The meaning of the name ‘Monemvasia’ is explained in the “Chronicle of Moreas”, a historical document written in the late Byzantine period. Monemvasia is “the only [mone] entrance [emvasis]”, the only access point to the island over the bridge. The town’s location was strategic; it was a safe port, and a busy trading station for ship supplies.

The Byzantine emperor Maurice founded Monemvasia in the first year of his reign in 582 AD. The town survived the attacks of Goths, Avars and Slavs and became a major harbour on the trade routes shared by the Mediterranean basin ports and Levant (Western Asia).

The four golden seal decrees of the emperor Andronicus XII awarded Monemvasia with privileges and lands and the island was used as the port area of Mystras, the then capital of the Moreas Byzantine despotate [administrative division] in the Peloponnese.

The town’s wealth increased as a result of a thriving trade in top quality Malvazia (Venetian name for Monemvasia) wine with the royal courts of Europe, as well as in grains, wood, leather, furs and textiles.

The town became self sufficient, and during its heyday the population reached 40,000. After Constantinople was conquered by the Ottoman Turks, Monemvasia was the only resisting Byzantine stronghold. During the Ottoman – Venetian war, the locals decided to surrender to Venetian rule in 1463. For one hundred years, the town has been known as ‘Napoli di Malvasia’; in 1540 Venetians handed Monemvasia over to the Ottoman Turks for approx. 100 years (until the end of the 17th century).

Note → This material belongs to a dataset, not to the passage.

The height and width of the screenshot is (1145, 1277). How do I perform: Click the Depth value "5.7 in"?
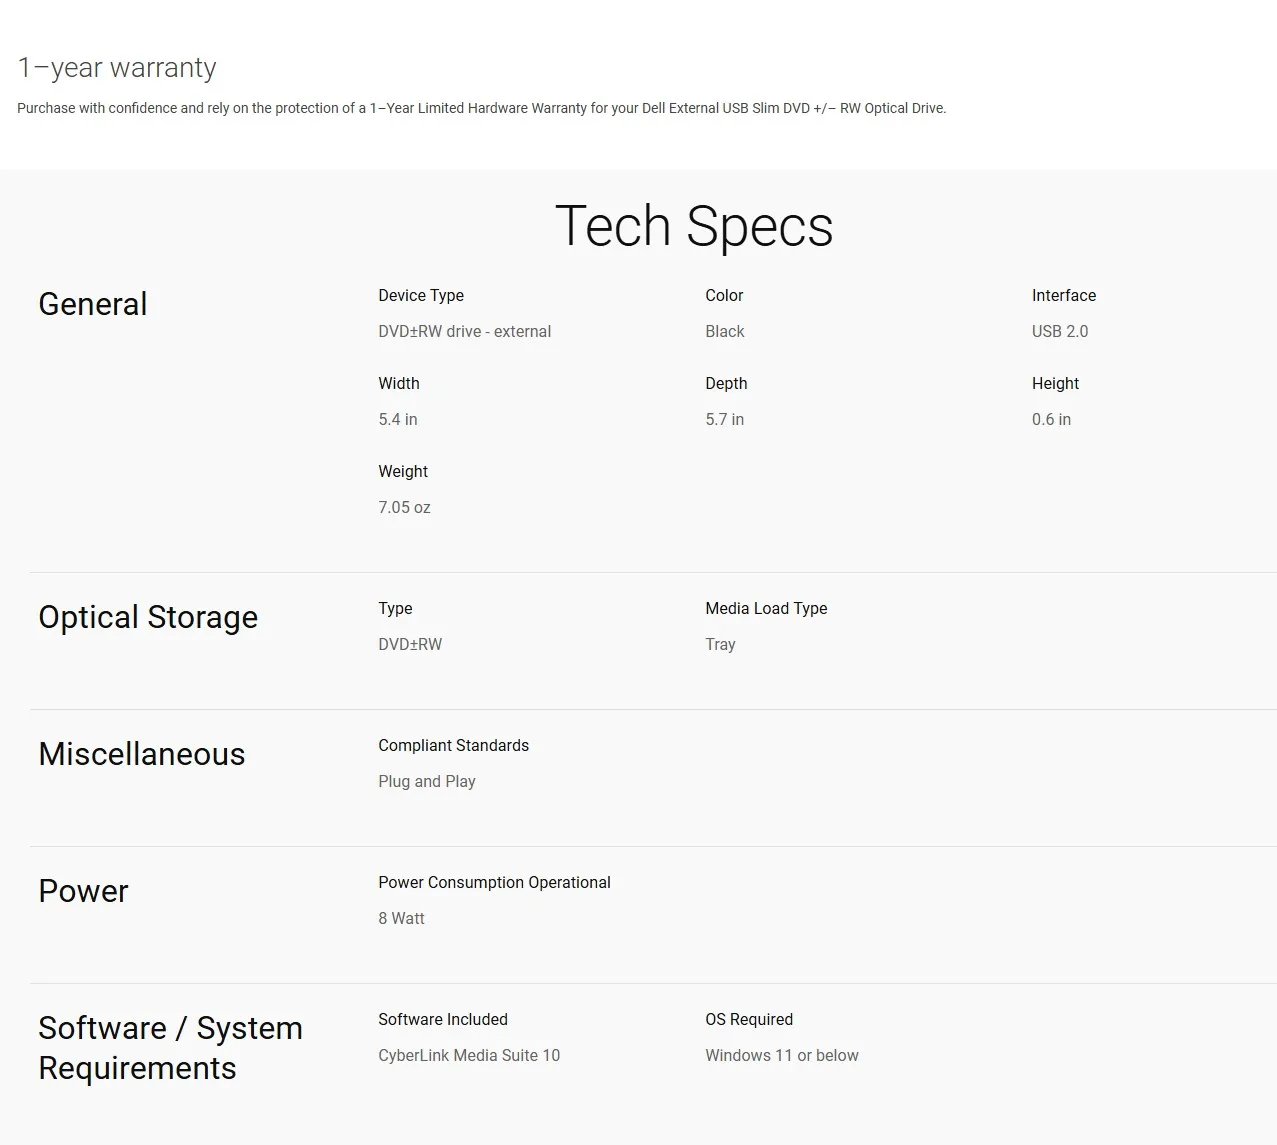pos(724,420)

The town was then evacuated when Venetians withdrew their troops and the Greek population followed them west, in fear of Ottoman retaliation.

Monemvasia mountain

 

The town’s new Ottoman name ‘Menexes’ [meaning Violet] sounded more poetic, as in the springtime the town is filled with violet flowers. The Ottomans started building impressive fortifications and many state buildings were restored during that time.

In late 17th century, the Venetians returned; locals, however, were not thrilled to see them back. By the end of the 18th century, population numbers rose back to normal; local archives include a record of 10.000 inhabitants who contributed by 17% to Venetian revenue coming from the overseas dominions in the Peloponnese. The Ottomans occupy the island in 1715 and will remain there for approximately 100 years until the 1821 Greek revolution which led to national liberation.

Monemvasia is a typical example of a town founded by Greeks, then changed significantly by Venetians, the experts on fortification construction, and rebuilt further by Ottoman rulers. Its imposing fortifications were commissioned by the Ottoman rulers; they were constructed by local Greek masons who applied the art and techniques they had learnt from Venetian master architects.

Pel Lakonia Monemvasia church 560

The town is also well known for its Byzantine monuments:

- The church of Agia Sofia on the upper town quarters, perched on the cliff, dates to the 11th century and it is a rare octagon-shaped Byzantine church, possibly sponsored by a Byzantine emperor. The location affords a breathtaking view of the Aegean Sea, and when the skies are clear one see as far as the island of Crete.
- The church of Jesus Christ in Chains, facing the central town square, is the cathedral. Built on the ruins of an early Christian Basilica, it bears quite a few elements of Venetian architecture.

A walk in the picturesque town offers visitors views of impressive nature and architecture, interesting shopping, enjoyable coffee breaks or meals in traditional tavernas and an opportunity for taking some truly amazing photos.